What you have to do –
Work through the entries that follow and state how many lines contain the word "computer". Only the number is wanted.

Extracted information –
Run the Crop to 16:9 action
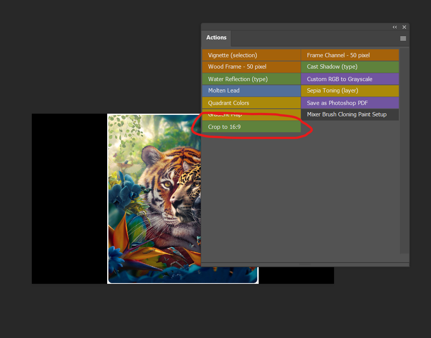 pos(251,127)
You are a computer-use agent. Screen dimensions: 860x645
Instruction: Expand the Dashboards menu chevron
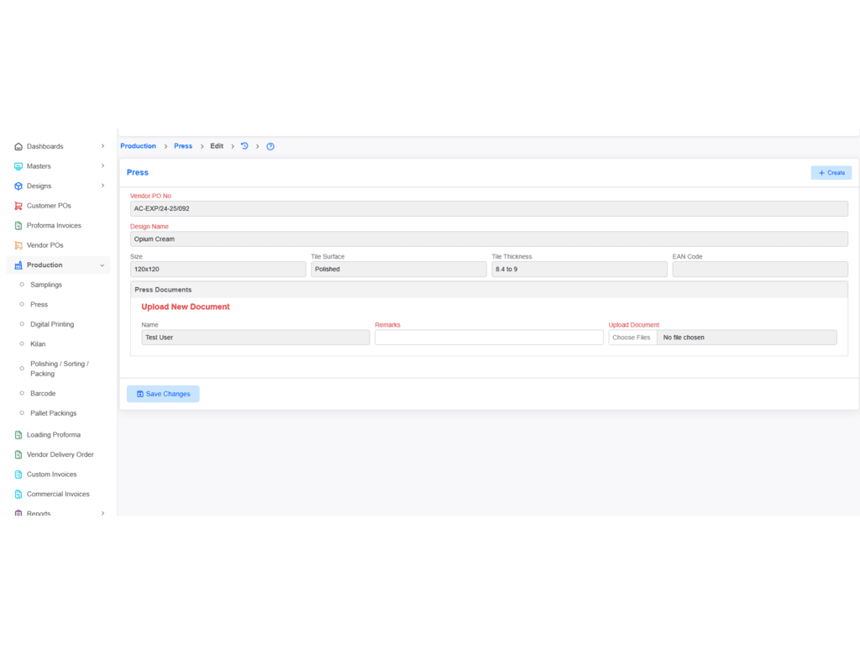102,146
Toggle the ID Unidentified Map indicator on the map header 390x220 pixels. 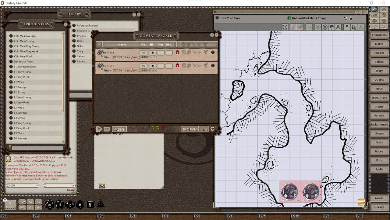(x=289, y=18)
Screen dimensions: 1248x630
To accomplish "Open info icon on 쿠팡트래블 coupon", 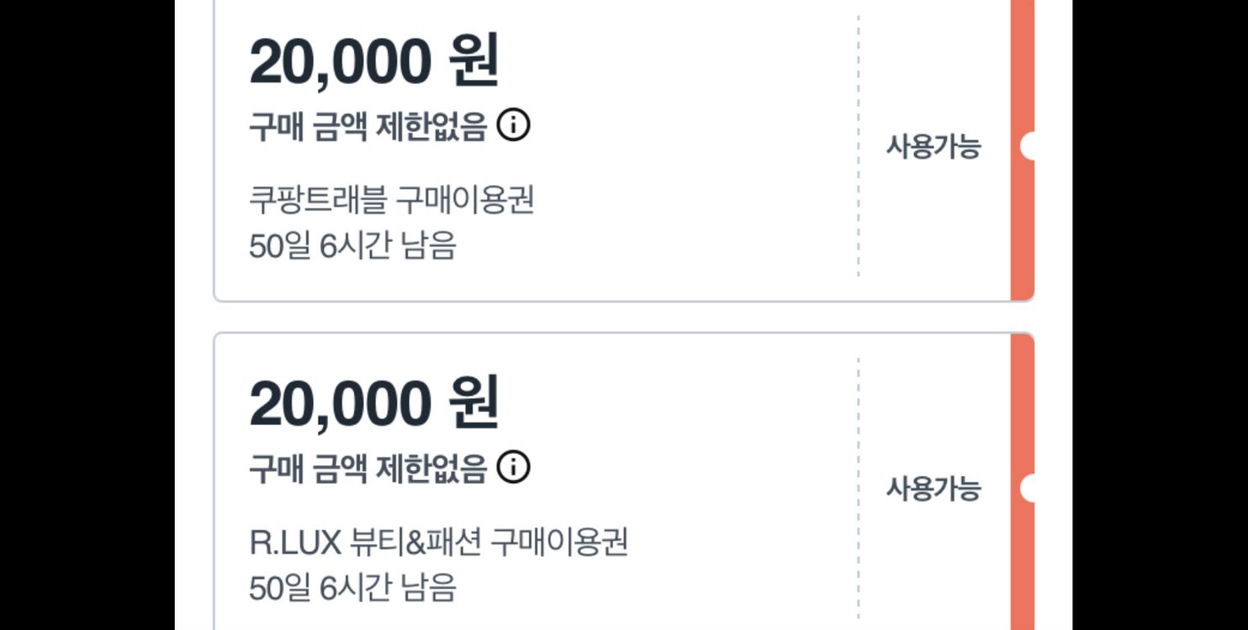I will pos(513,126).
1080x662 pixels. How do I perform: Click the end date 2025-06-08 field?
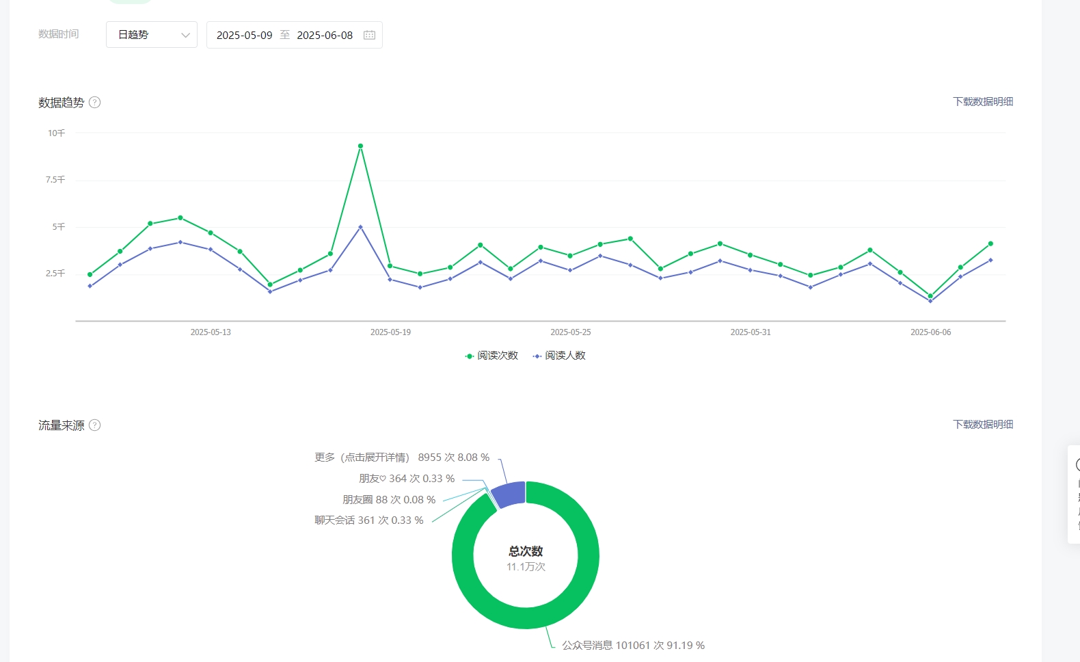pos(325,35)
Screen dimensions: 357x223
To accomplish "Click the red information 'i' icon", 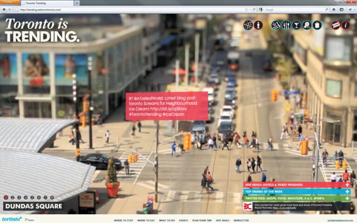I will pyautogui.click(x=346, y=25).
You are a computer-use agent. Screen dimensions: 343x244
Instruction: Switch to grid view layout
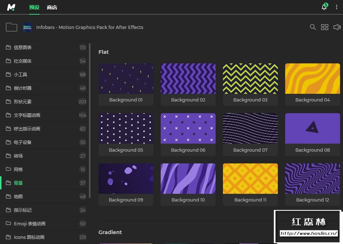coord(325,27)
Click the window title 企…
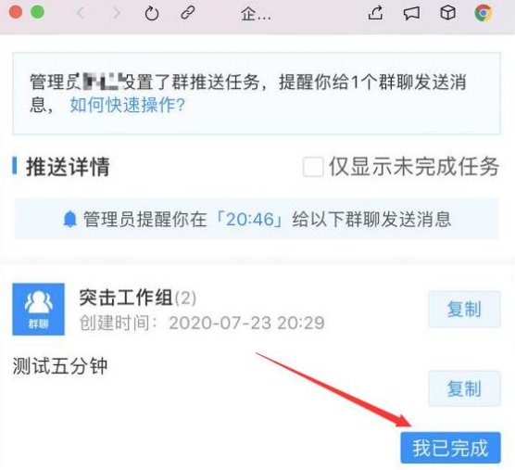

Problem solution –
2